With the commercialization of nuclear power, the reprocessed plutonium was recycled back into MOX nuclear fuel for thermal reactors.[1] The reprocessed uranium, which constitutes the bulk of the spent fuel material, can in principle also be re-used as fuel, but that is only economic when uranium prices are high. Finally, the breeder reactor can employ not only the recycled plutonium and uranium in spent fuel, but all the actinides, closing the nuclear fuel cycle and potentially multiplying the energy extracted from natural uranium by more than 60 times.[2] Nuclear reprocessing also reduces the volume of high-level nuclear waste and its radiotoxicity, allowing separate management (destruction or storage) of nuclear waste components.

Despite the energy and waste disposal benefits obtainable through nuclear reprocessing, reprocessing has been politically controversial because of the potential to contribute to nuclear proliferation, the potential vulnerability to nuclear terrorism, and because of its high cost compared to the once-through fuel cycle.
(bold added)

Thanks
JK

Bill McDonald When does your plane land in Tokyo?
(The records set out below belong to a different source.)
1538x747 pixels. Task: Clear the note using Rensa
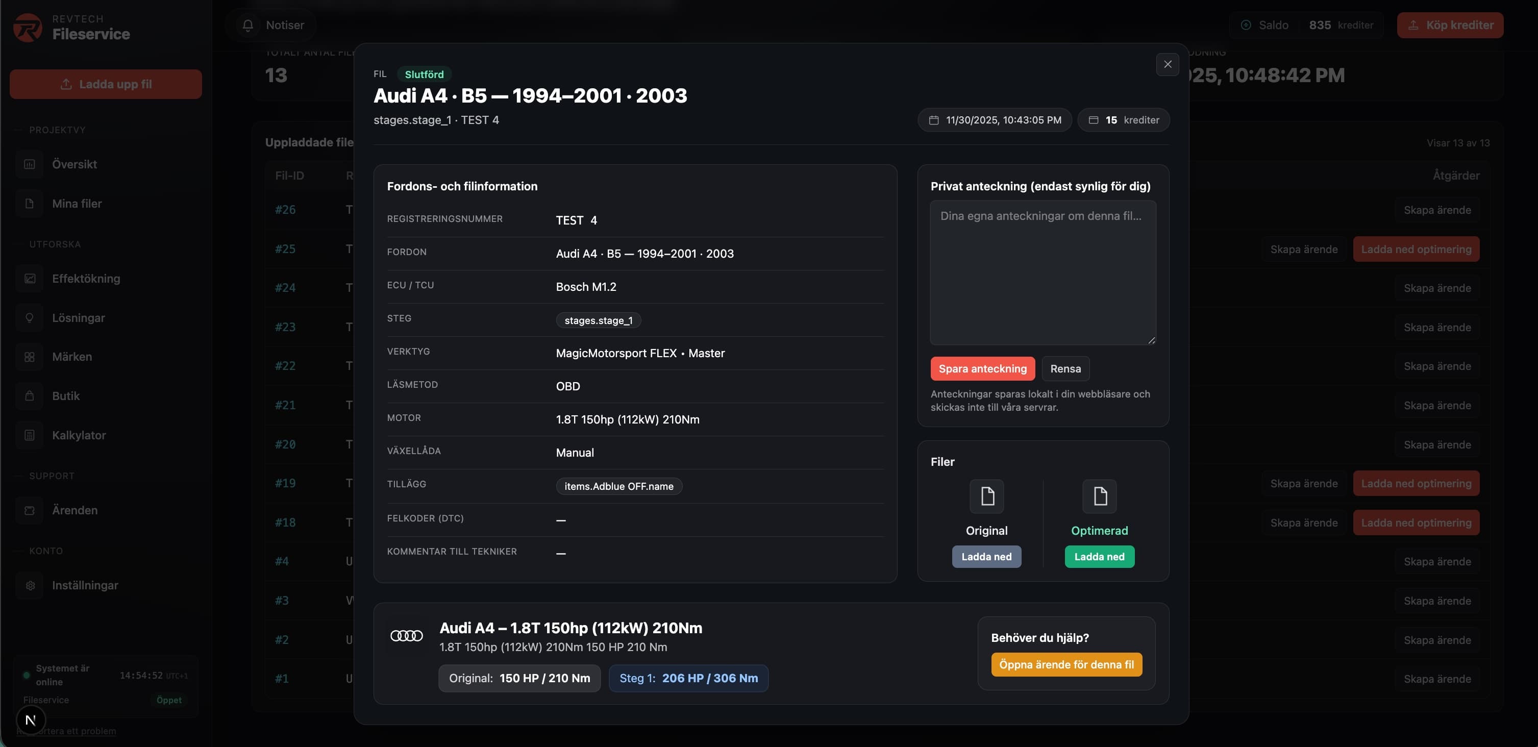coord(1065,368)
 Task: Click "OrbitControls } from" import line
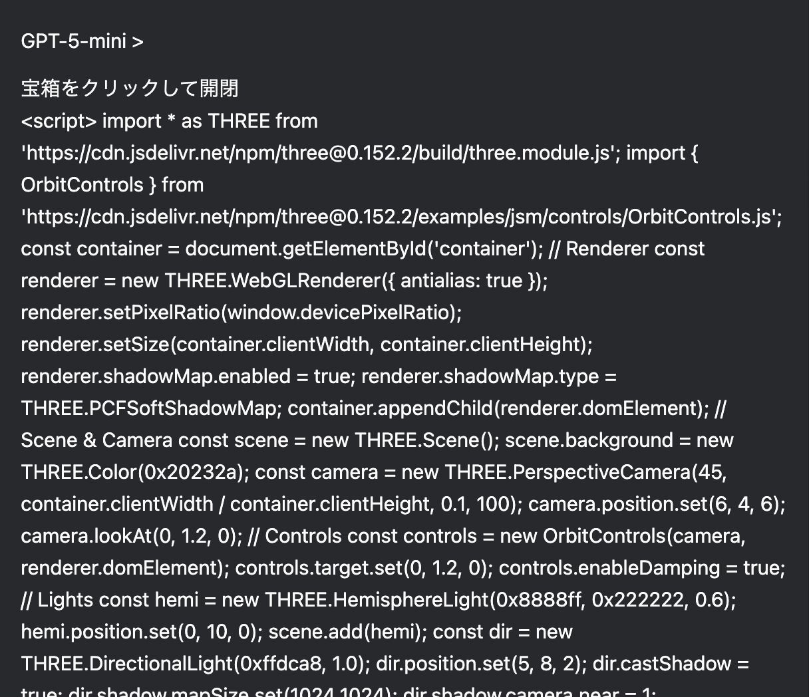click(112, 185)
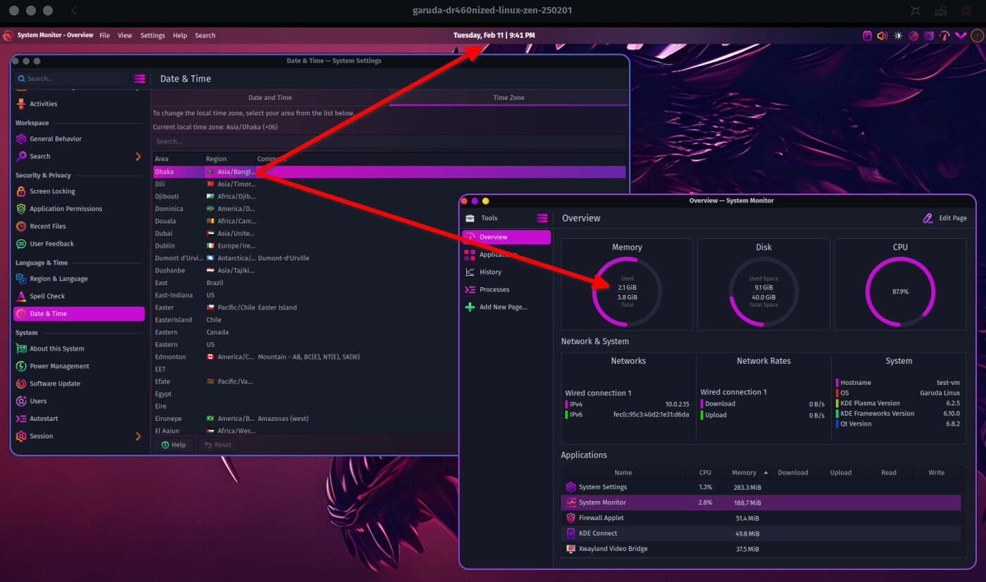The image size is (986, 582).
Task: Click the time zone search field
Action: (x=389, y=141)
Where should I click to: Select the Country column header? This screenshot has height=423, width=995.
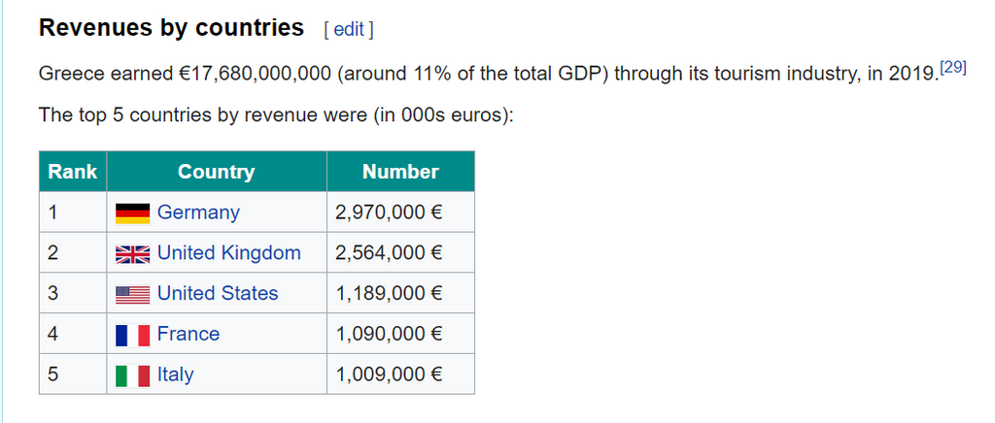[x=216, y=172]
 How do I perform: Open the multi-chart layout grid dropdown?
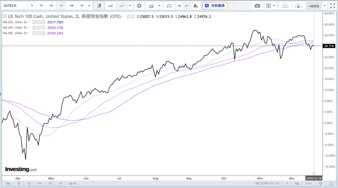coord(274,5)
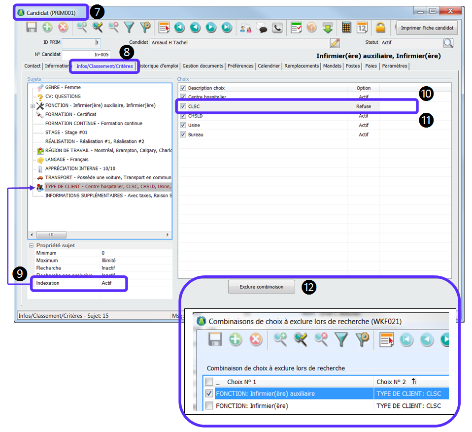
Task: Click the padlock icon in toolbar
Action: [381, 28]
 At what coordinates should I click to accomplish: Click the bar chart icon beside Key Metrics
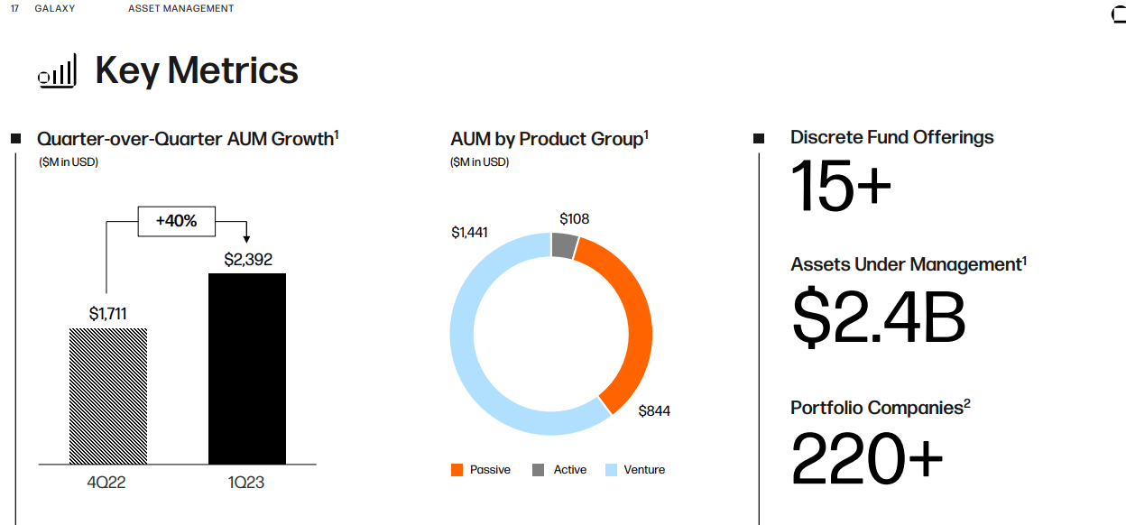coord(57,71)
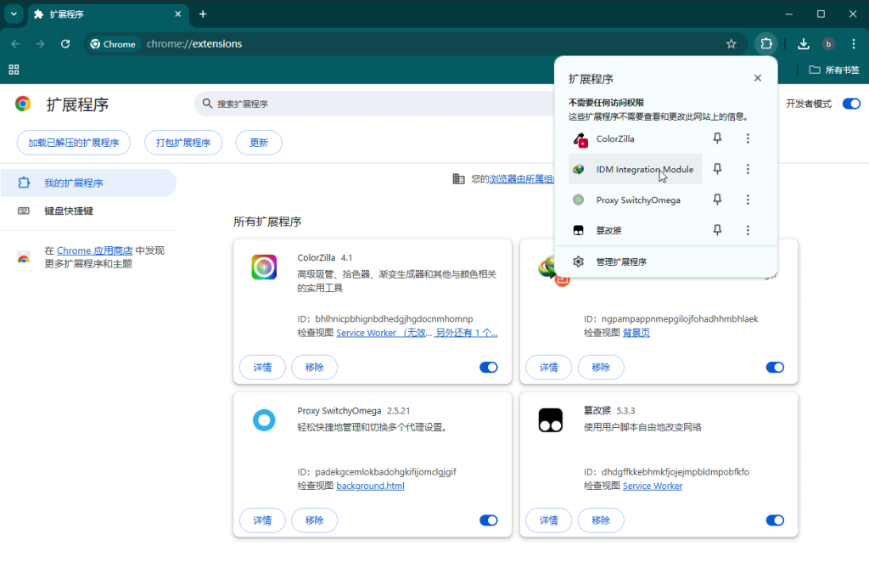This screenshot has height=585, width=869.
Task: Click the browser profile avatar
Action: click(x=828, y=43)
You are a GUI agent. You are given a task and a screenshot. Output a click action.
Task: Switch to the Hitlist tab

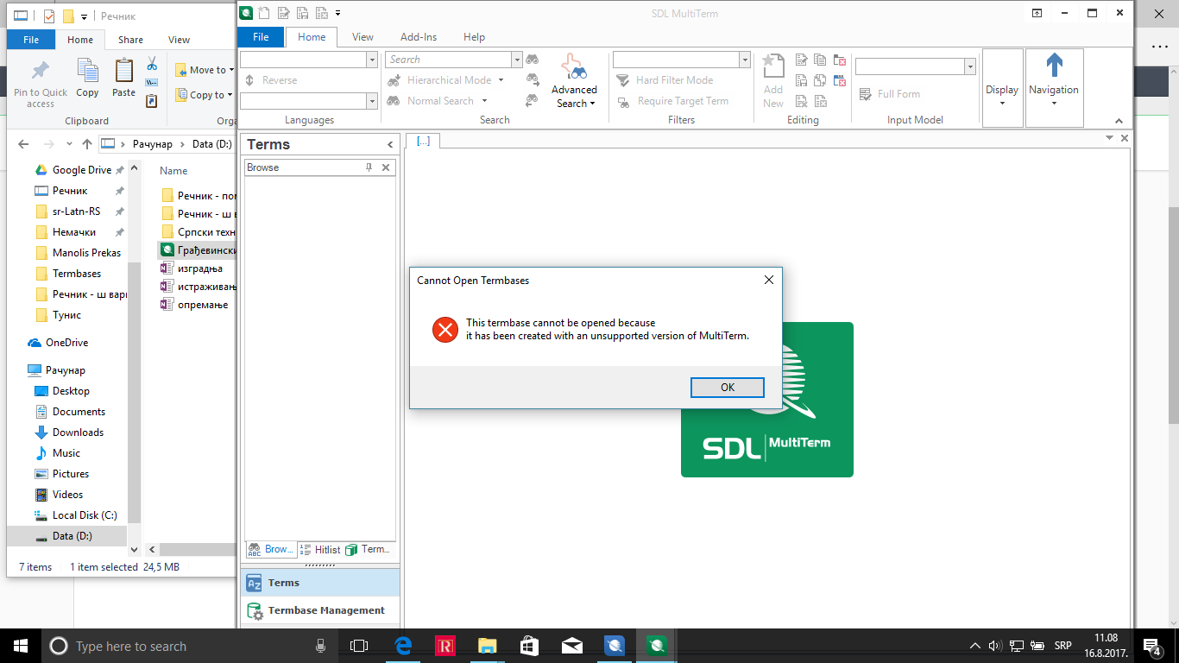pyautogui.click(x=320, y=549)
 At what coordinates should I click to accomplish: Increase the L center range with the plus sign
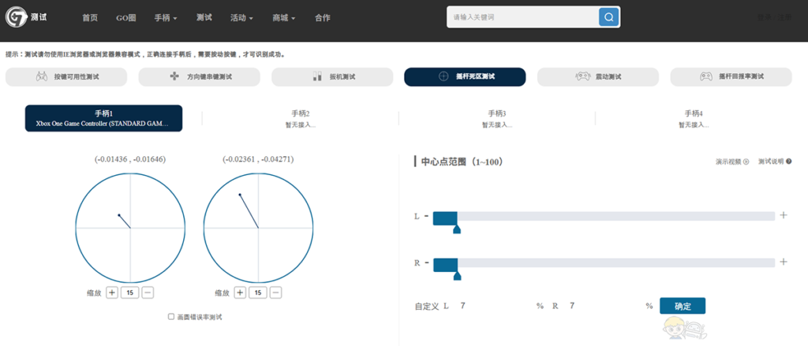[x=784, y=215]
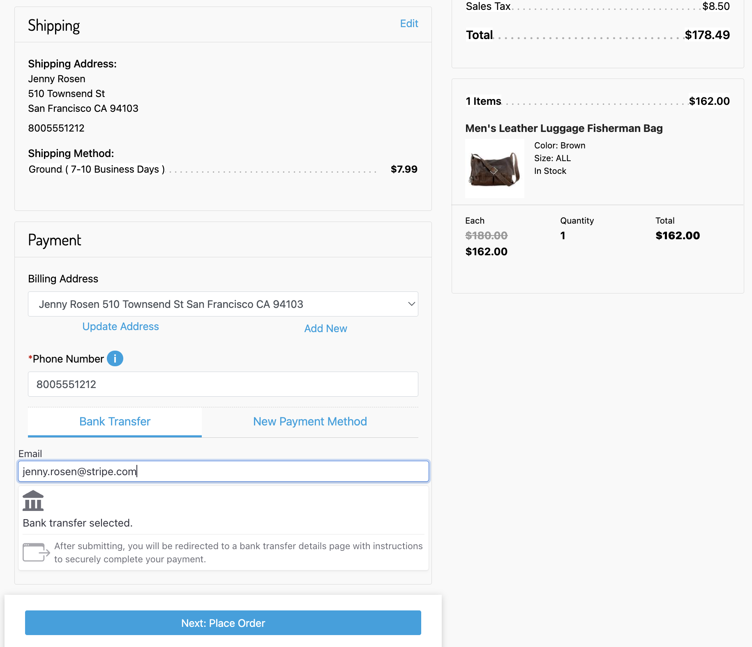Click the Phone Number input field
The height and width of the screenshot is (647, 752).
click(x=223, y=384)
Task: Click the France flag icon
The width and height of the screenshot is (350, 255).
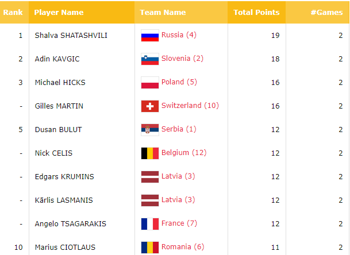Action: pos(150,224)
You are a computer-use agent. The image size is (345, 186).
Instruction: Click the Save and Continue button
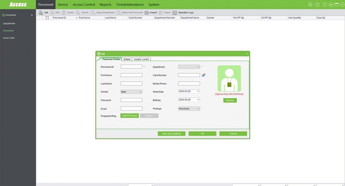(171, 134)
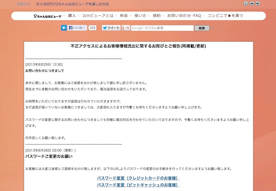Click コンビニで●を買う in navigation

(225, 16)
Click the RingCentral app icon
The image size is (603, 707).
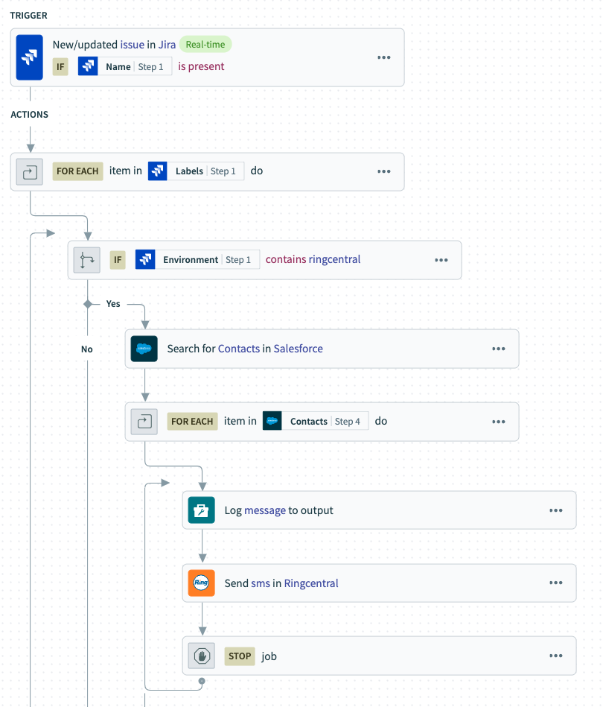click(x=202, y=583)
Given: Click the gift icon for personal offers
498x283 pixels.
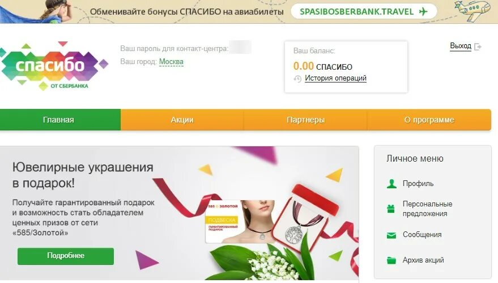Looking at the screenshot, I should [x=391, y=209].
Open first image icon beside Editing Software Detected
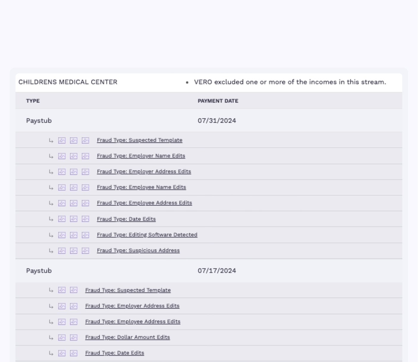Viewport: 418px width, 362px height. pyautogui.click(x=62, y=235)
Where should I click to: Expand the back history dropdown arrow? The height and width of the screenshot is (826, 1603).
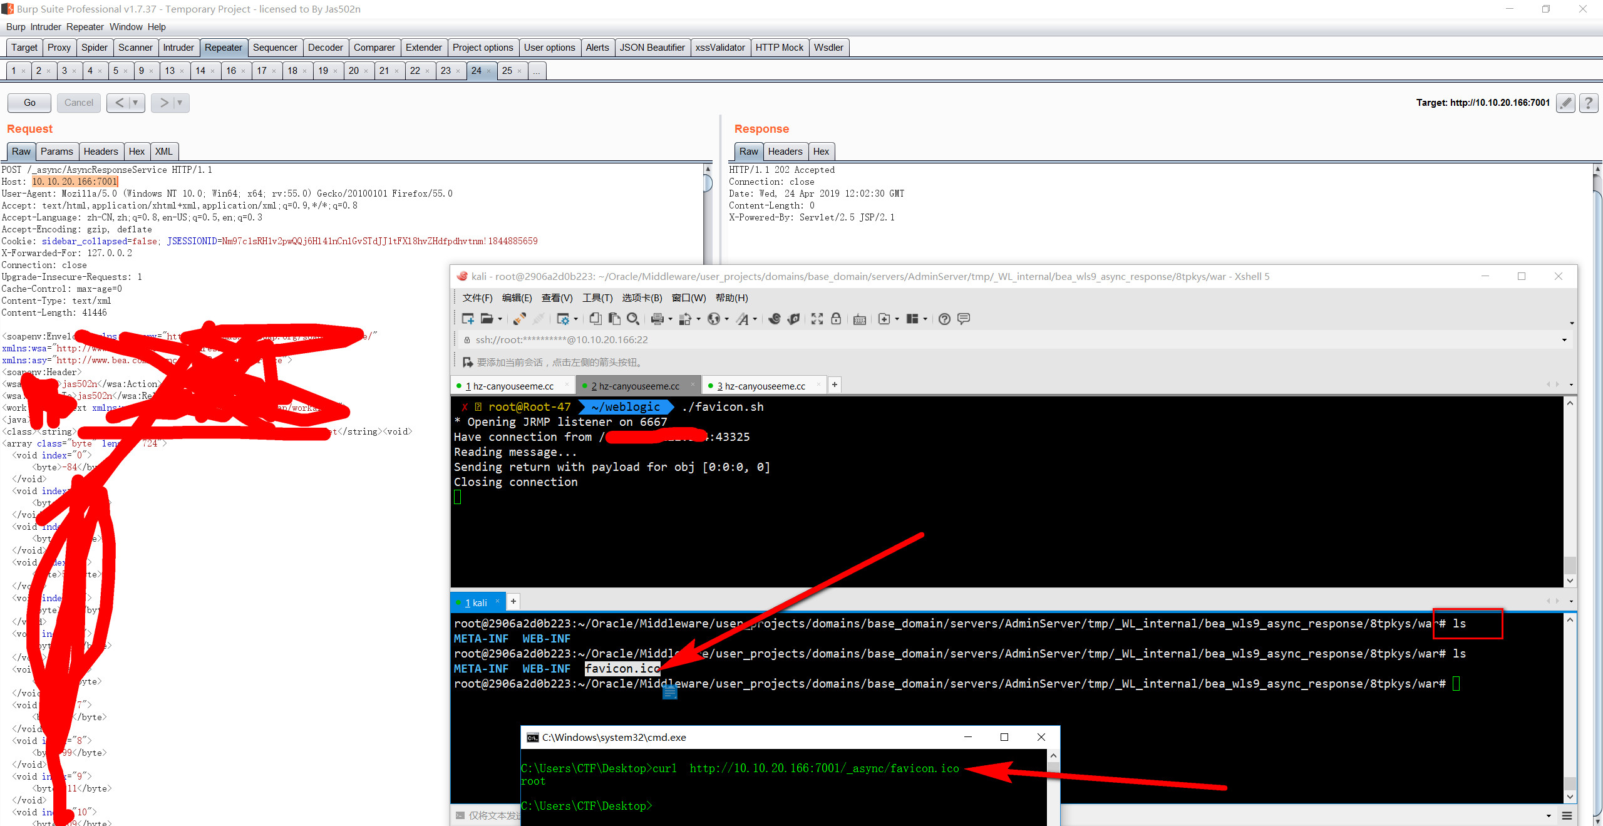coord(135,103)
We need expertise like this on the ground.
JK: I have no expertise in the nuclear field, but know how to read beyond greenie propaganda & how to select which expert to listen to. (For instance anything coming our of any green organization is suspect - same as corporate PR.)

Having paid attention in several science classes helps too.

As they say : some people will do anything to save the earth. Except study science.